In 1998, a case was filed by the United States Department of Justice (DOJ) and twenty US States against Microsoft. The case of U.S. vs. Microsoft the economics and policymakers find that the case was about the suitable position of competition policy through out the new global economy. The U.S. Department of Justice, Attorney General of the District of Columbia and 19 state attorneys general declared that Microsoft acted in a anticompetitive behavior designed to uphold its operating system monopoly to the loss of consumers.
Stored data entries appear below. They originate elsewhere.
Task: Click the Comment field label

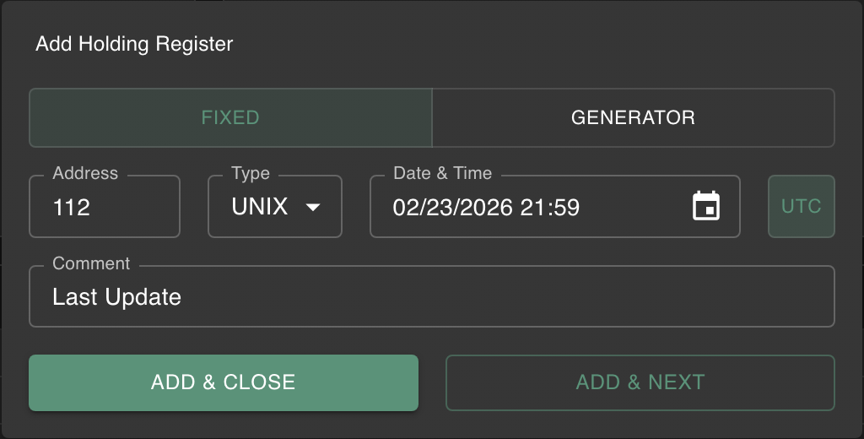Action: point(91,263)
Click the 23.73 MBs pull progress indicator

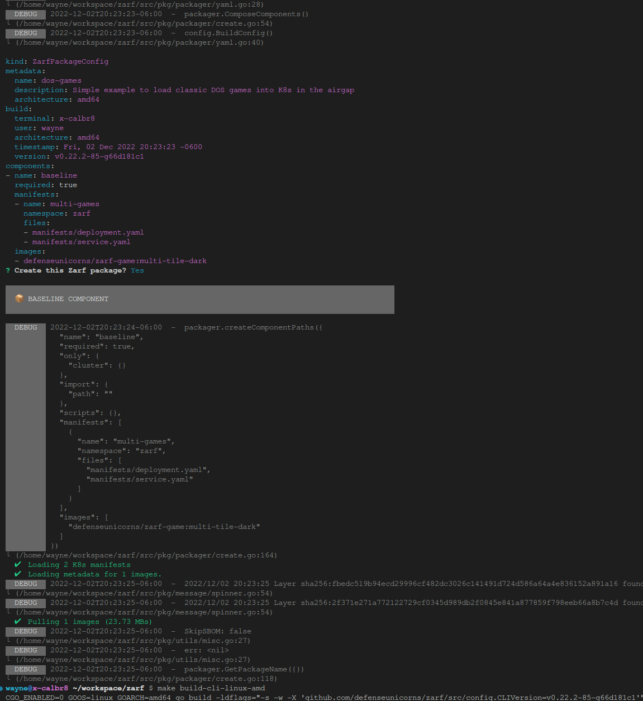(x=127, y=621)
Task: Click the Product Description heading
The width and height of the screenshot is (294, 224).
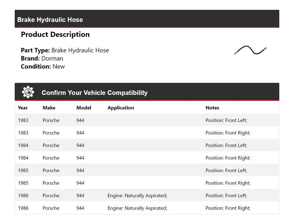Action: pos(55,34)
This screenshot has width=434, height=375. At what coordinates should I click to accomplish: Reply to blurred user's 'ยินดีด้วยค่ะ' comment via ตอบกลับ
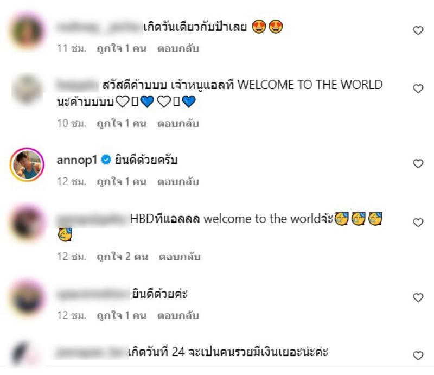pyautogui.click(x=178, y=315)
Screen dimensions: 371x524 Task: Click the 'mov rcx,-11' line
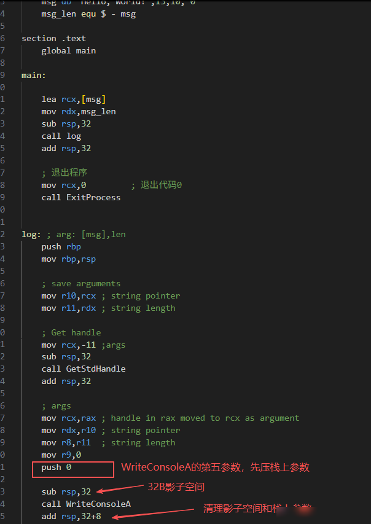pyautogui.click(x=69, y=345)
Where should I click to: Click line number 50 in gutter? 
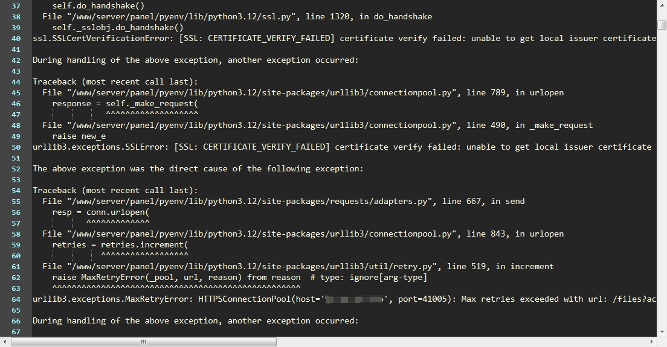pos(16,147)
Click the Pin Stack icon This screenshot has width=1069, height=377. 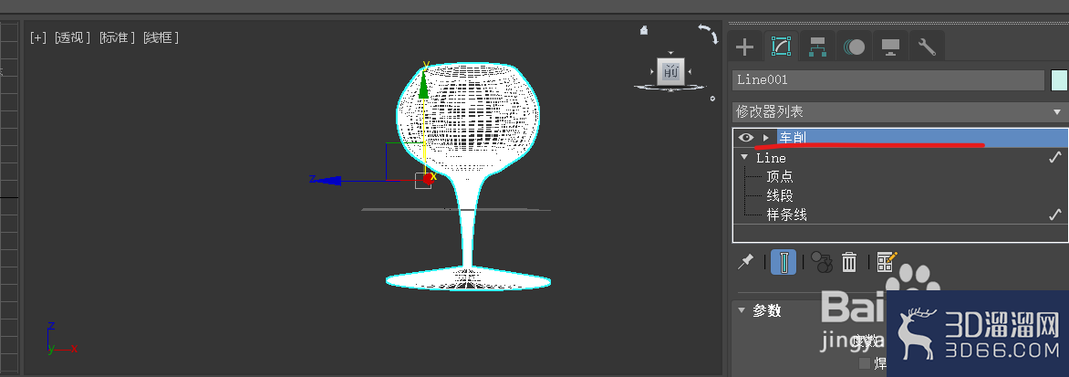746,262
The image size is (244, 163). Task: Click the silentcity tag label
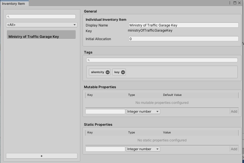pyautogui.click(x=97, y=72)
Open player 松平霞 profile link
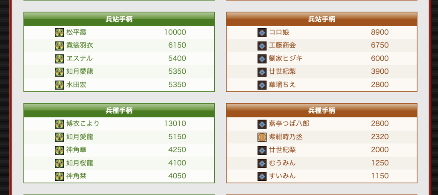The height and width of the screenshot is (195, 438). tap(76, 33)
There are three specific actions that Microsoft has been charged with, monopolizing the computer operating system market, integrating the Internet Explorer web browser in attempt to eliminate Netscape as competition and using its market power to form anticompetitive contracts with producers of related goods (Gilbert & Katz, 2001).
The United States government has the Sherman Antitrust Act for a reason and it is to protect the rights of small business owners and the consumers.
The Sherman Antitrust Act was enacted in 1890 and outlawed all conspiracies that unreasonably restrain interstate and foreign trade, combinations and contracts. This included contracts among competitors to allocate customers, rig bids and fix prices. An illegal monopoly exists when only one company or business controls the market for a service or product and it has gained that market power, not because its service or product is better than others, but by holding back the competition with anticompetitive behavior. When there is a descending demand curve for an industry there must be the same demand curve for the company or business (Gilbert & Katz, 2001). This gives Microsoft the power to be a price creator in which they can set the price and sell whatever quantity of products or services to the consumers at the price they are willing to buy.